British-made bombs hit military installations, homes and markets. Snipers from
the Houthi-Saleh alliance competed with militias and loyalist soldiers
associated with Hadi. This was a free-for-all: extremists from al-Qaeda and
hardline armed Salafis joined the cacophony.
The port was part of
the frontline and had already been targeted. The passengers piled on top of
each other and when they couldn’t, they simply knelt. Abdo let her sit in his
rat-infested cabin and set sail for Djibouti.
Over the 26-hour
journey across the Red Sea he spoke about his home in Hodeida, a port on the
Red Sea. It had fallen to the rebels, on October 2014, who had lined the shore
with mines fearing a coalition invasion. He reminisced of simpler days when the
only nuisance was Somali pirates lusting after khat. Fishermen had
become suspects now and were often accused of carrying arms sent by the Iranians.
Foreign navies soon began appearing at sea. That night the sea was calm. By the
morning the calm was shattered when two elderly women were found dead. Couple
of hours later a seven year-old-boy died of an asthma attack.
“The sea is a form of
suicide,” he told her as they parted ways.
On the night of March
26, 2015 F-15s and F-16s from Saudi Arabia headed for Yemen. They were later
joined by a nine-country Arabian and African coalition led by Saudi Arabia.

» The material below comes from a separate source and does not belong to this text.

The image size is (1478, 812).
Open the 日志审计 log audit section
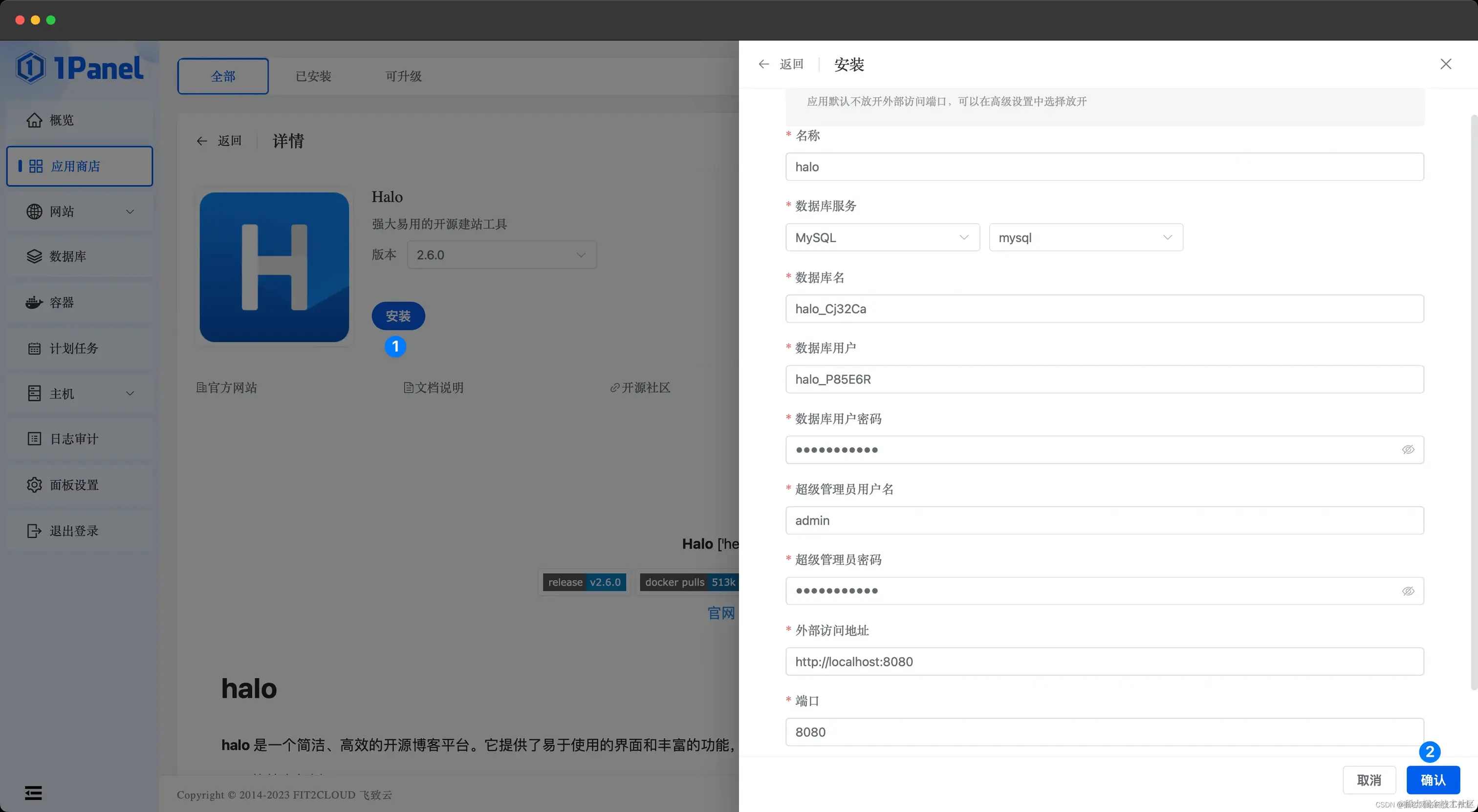click(73, 439)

The
stated aims of Operation Decisive Storm are to reinstate Hadi and repel the
Houthi Zaydis.
The Zaydis emerged
following Zay’d, the fifth Imam’s uprising against the Ummayah Caliph in 724
CE. Under the Mutawakkilite Kingdon, they ruled North Yemen from 1918 until
1962. It was only under Ali Abdullah Saleh in 1978 that a nationalist and
leftist army ushered Yemen into the modern age, severing all ties with
the theocratic elite. “Zaydis are often referred to as the Sunnis of the
Shia and the Shia of the Sunnis,” says Waleed Mahdi, Professor of US-Arab
Cultural Politics at University of Oklahoma. Even in Saleh’s rule, Houthis
continued to hold important political and military positions in Yemen.
Modern-day Zaydism
started as a grassroots revivalist movement opposed to what was perceived as
Saudi-backed Salafi expansion in north Yemen. It morphed into a militia under
the leadership of Hussein al-Houthi who was killed in the first round of
fighting in 2004. The current leader of the Houthis, Abdul-Malik al-Houthi is
both a military man and a Zaydi preacher.
The Houthis are
battle-hardened guerrillas who fought Saleh in a low-level insurgency from 2004
to 2010. The Houthis were present in large numbers at Change Square in
the days of the “Arab Spring” when Yemenis demanded the ouster of Saleh in
2011. After he resigned, they participated in the national dialogue but as the
political transition faltered, the Houthis reverted to arms. They stormed the
capital, Sana’a, in September 2014. A few months later they ousted Hadi, who
fled to Aden. Abdel Malek appeared on TV after the bloodless coup and spoke of
a second revolution in Yemen: “Yemenis will not allow despots to rule the
country again,” he said. His focus was not military but the restoration of fuel
subsidies and economic reform.
Their unlikely ally
has been their former enemy, Saleh. He saw in the Houthis—strong fighters but
poor administrators—an opportunity for revenge on those who turned on him in
2011. Saleh has lorded over Yemeni politics with a unique blend of savvy
and thuggishness since 1978. His 33- year rule has seen every institution
gutted. But Saleh is a rare figure: a dictator overthrown by popular revolt who
manages to remain in his country, unmolested.
Hadi is not without
criticism. Weak and ineffectual, he never enjoyed genuine support among
politicians or the army. He was elected to power for two years on February 21,
2012 in what was a one-candidate election. Many Yemenis view his presidency as
illegal. He rules from exile in Riyadh while a faction of his
internationally-recognised government is based in Aden.
When Mazen, a
conservationist, was a boy his grandfather would tell him that Aden, built on
the crater of an ancient volcano, was as old as human history itself. Local
legends claim the city was founded by Cain and Abel. When his grandfather
arrived from in Aden India, Arabic songs were sung to Indian music and new
residents assimilated into Indian neighbourhoods. He called it “a city of
tolerance”.
Temples stood next to
churches, Zoroastrians worshipped at the Fire Temple, and synagogues were
accommodated. In 1948 things started to change: Jews were the first to move
out, temples began boarding up their doors and the church bells stopped
chiming. “Preserving ancient sites will be important for the future,” Mazen’s
grandfather would tell him. Dark days were coming, he warned as al-Qaeda reared
its ugly face with bombings and assassinations. By 2011, al-Qaeda capitalised
on post-Arab Spring chaos and settled in the southern provinces.
Five days after Hadi
promised to raise Yemen’s flag on Mount Marran in Saada, the Houthi heartland,
he abandoned his heavily guarded palace in Aden. The advancing Houthi rebels
offered a bounty of $93,000 for the president’s capture on state television
while Hadi was seen pleading for assistance to the UN, to the Arab League.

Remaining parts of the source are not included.